Just before BHP’s annual general meeting on 19 October, London Mining Network published a report into Brazil’s Samarco dam disaster which devastated communities all along the Rio Doce river system in Brazil. Around 1.4 million people are seeking urgent action to remediate ecosystems and restore livelihoods. Samarco is a joint venture 50 percent owned by BHP.
“I see today that people are sad. Sad because they are not living in their own houses; they do not live in their old neighbourhood; they have lost their living space and do not even see a deadline for the start of a solution. People are sick and discouraged. There comes the weeping, the sadness, the depression.” Magaly Lanna, retired teacher and affected person in Barra Longa, a community devastated by the Samarco dam disaster.
On 5th November 2015, the Fundão tailings dam in the Mariana District of the state of Minas Gerais, in Brazil, operated by the Samarco mining company, suffered catastrophic failure and released a total of 45 million cubic metres of mining waste. This is the largest area of a river basin ever affected by a tailings dam collapse (over 600 km). It is also the largest ever spillage from a tailings dam. The waste material scoured large parts of the Doce river valley, possibly activating other pollutants including wastes from other mines. Farmland has been covered with waste and rendered unproductive. Water sources have been fouled. Fisheries have been destroyed. Many people who depended on the river for their livelihood, (in fishing, farming or tourism) consider that the river is dead.
The River is Dead: the impact of the catastrophic failure of the Fundão tailings dam, by researcher Paul Robson, examines the impacts on people’s lives through loss of loved ones, homes and livelihoods, and the limited and inadequate efforts of Samarco’s owners to deal effectively and transparently with those impacts.
Two delegates from Brazil, journalist Thiago Alves da Silva, from the Movement of People Affected by Dams (MAB), a coalition of local communities impacted by Brazil’s dam projects, and Franciscan brother Rodrigo Peret from the Churches and Mining Network, will be in London to call out the mining giant’s lack of accountability since the spill.

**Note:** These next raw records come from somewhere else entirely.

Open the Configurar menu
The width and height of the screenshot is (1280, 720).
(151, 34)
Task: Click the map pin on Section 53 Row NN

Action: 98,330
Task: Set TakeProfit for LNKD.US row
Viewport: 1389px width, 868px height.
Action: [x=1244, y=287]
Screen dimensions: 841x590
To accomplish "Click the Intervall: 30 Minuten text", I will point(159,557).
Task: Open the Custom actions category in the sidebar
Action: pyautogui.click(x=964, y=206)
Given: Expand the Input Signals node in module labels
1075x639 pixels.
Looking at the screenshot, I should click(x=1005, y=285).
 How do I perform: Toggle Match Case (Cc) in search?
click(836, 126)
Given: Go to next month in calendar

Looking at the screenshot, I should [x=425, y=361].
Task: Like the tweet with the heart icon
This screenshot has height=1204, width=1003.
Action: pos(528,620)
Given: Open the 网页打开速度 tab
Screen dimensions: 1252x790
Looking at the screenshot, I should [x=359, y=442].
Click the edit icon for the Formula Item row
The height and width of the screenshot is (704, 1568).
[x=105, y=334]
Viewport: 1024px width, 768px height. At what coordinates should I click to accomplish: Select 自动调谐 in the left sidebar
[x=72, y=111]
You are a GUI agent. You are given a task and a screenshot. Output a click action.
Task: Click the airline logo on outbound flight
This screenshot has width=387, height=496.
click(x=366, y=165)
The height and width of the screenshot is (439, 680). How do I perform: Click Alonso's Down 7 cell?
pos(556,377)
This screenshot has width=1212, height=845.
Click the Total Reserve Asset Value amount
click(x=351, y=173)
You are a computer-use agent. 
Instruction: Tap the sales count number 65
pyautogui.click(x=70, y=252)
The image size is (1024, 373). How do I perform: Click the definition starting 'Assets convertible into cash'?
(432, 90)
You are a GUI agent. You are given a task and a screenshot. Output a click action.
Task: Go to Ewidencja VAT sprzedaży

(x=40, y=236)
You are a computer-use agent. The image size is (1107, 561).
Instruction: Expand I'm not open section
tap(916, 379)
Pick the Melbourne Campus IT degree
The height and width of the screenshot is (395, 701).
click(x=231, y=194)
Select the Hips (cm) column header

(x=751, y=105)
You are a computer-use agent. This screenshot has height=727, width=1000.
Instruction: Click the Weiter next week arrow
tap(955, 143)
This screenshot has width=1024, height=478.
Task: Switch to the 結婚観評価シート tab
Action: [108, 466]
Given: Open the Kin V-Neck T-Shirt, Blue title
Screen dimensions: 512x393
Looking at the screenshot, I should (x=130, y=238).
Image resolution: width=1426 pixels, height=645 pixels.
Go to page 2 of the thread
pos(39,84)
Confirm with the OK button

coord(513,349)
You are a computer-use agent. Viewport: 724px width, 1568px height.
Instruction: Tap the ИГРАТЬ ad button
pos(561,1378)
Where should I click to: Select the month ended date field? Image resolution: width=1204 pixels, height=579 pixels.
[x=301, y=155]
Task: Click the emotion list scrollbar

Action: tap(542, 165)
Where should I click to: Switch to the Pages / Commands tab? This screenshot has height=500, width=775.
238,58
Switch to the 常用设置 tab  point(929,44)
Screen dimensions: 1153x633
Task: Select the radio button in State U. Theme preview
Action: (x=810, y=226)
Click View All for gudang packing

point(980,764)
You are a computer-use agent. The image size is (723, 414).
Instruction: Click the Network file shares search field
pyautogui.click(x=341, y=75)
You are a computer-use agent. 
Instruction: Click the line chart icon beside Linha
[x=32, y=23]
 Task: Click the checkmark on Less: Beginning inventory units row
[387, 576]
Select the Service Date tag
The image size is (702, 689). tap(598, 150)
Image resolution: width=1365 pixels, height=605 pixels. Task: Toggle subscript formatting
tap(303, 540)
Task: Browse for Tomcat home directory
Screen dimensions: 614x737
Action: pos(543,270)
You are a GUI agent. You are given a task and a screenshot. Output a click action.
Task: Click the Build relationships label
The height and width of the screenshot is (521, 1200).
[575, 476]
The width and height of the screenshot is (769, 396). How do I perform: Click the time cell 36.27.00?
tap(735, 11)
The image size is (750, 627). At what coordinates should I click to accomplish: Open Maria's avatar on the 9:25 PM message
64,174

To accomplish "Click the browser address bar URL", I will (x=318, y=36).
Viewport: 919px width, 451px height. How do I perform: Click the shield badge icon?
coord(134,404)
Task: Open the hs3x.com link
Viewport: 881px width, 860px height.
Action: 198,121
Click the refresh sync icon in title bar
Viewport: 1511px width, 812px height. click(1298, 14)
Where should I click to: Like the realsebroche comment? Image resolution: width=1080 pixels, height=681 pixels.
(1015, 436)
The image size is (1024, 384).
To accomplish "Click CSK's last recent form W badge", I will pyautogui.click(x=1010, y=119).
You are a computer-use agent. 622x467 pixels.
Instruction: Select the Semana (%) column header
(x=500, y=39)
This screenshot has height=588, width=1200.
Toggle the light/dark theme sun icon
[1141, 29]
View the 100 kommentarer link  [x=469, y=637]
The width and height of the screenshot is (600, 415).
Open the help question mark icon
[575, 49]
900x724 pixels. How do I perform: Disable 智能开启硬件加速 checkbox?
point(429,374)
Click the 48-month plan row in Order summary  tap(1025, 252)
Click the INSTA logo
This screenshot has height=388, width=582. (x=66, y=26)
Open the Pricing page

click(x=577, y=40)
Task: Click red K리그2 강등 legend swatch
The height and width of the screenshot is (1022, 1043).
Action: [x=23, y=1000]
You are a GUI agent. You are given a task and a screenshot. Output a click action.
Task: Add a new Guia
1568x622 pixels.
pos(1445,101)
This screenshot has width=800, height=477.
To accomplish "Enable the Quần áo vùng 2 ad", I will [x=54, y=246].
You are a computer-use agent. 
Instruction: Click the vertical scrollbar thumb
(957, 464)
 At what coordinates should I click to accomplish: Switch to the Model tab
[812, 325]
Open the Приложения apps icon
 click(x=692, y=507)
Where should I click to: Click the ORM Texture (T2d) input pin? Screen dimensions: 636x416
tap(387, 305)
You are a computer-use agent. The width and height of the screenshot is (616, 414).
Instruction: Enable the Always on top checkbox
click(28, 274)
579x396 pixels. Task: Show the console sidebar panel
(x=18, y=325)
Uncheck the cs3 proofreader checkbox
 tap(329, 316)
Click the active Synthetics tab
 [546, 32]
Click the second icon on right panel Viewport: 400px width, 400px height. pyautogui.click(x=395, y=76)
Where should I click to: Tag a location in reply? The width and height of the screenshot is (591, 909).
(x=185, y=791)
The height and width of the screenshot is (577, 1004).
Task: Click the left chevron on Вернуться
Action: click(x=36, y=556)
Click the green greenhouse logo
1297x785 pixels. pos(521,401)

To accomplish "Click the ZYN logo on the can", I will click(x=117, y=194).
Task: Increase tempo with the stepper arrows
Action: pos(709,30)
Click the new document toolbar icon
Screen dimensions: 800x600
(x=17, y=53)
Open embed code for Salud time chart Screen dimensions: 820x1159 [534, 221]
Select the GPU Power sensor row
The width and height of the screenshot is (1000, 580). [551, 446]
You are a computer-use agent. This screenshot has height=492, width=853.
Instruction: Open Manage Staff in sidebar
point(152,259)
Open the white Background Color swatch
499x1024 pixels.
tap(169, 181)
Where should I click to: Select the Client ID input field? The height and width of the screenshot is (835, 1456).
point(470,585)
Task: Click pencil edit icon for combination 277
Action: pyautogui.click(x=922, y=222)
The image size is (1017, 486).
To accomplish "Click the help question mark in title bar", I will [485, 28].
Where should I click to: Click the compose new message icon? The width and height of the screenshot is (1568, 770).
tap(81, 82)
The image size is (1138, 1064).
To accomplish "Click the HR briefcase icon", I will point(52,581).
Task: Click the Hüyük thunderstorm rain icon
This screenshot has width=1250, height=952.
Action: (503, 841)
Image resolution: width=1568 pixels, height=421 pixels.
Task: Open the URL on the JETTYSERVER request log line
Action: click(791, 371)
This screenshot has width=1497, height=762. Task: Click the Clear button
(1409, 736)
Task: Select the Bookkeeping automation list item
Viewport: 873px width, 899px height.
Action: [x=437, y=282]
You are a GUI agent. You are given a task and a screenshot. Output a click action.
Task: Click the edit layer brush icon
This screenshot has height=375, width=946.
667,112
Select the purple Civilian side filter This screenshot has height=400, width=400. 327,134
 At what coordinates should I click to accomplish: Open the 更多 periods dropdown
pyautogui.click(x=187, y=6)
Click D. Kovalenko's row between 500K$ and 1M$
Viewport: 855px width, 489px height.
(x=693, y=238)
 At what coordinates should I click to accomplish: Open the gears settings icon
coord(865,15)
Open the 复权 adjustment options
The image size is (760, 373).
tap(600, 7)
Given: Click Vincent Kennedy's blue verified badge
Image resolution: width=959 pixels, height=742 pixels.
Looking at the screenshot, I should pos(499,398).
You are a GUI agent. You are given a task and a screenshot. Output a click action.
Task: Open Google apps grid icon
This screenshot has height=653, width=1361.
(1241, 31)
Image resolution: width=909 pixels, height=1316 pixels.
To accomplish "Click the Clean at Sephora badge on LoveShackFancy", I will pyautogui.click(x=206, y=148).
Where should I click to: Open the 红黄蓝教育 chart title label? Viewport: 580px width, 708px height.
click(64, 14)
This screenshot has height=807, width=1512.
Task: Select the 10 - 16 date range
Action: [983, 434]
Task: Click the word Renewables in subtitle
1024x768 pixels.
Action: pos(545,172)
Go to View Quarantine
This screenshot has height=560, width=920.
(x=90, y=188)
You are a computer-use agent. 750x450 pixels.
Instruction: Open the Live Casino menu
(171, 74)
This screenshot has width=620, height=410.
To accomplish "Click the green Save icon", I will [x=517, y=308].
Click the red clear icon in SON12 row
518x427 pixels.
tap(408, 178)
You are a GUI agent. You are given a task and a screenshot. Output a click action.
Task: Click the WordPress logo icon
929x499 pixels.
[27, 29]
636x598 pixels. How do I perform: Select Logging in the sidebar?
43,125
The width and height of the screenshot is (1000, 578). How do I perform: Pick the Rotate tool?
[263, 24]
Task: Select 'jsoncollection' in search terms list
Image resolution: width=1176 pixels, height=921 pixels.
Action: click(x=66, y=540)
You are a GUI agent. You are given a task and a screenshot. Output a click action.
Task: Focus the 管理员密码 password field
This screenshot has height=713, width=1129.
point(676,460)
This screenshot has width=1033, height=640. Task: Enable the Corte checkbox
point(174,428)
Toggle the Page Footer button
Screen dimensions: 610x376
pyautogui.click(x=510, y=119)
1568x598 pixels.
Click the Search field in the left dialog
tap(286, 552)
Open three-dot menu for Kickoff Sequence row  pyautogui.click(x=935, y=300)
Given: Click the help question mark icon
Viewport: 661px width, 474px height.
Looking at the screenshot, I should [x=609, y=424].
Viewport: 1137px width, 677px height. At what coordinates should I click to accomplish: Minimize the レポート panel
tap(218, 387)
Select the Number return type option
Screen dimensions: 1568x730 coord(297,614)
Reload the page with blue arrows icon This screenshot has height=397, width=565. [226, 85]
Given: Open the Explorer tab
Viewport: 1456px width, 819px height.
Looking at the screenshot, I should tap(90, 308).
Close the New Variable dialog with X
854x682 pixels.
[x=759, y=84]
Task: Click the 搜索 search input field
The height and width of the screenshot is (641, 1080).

Lindsay Newland Bowker, of Bowker Associates Science and Research on the Public Interest: “This work by LMN and others preceding it in Brazil in compiling and summarizing all the unreported scientific study done in the wake of the failure, stands in sharp contrast to what BHP and Vale have represented and continue to represent even after their own consultants’ report says otherwise. So far, all that BHP has done is pledge to create a corporate-wide tailings management policy and retain adequate skilled staff for framing, implementation and oversight. The response to what is documented here by London Mining Network remains denial and avoidance. What London Mining Network have done with this remarkably insightful and eloquent study is take over community control of the narrative on consequence and duty to take responsibility.”
Researcher and report author Paul Robson: “People affected by the impacts of the dam collapse do not know what their future will be as they have lost their livelihood: they do not see how they can continue living without their land or the livelihood that they have had for many years. Communities who have been previously impacted by major changes to their lives (such as people previously displaced by hydro-electric dams) know that adapting to making a living in a new location is a long and painful process.”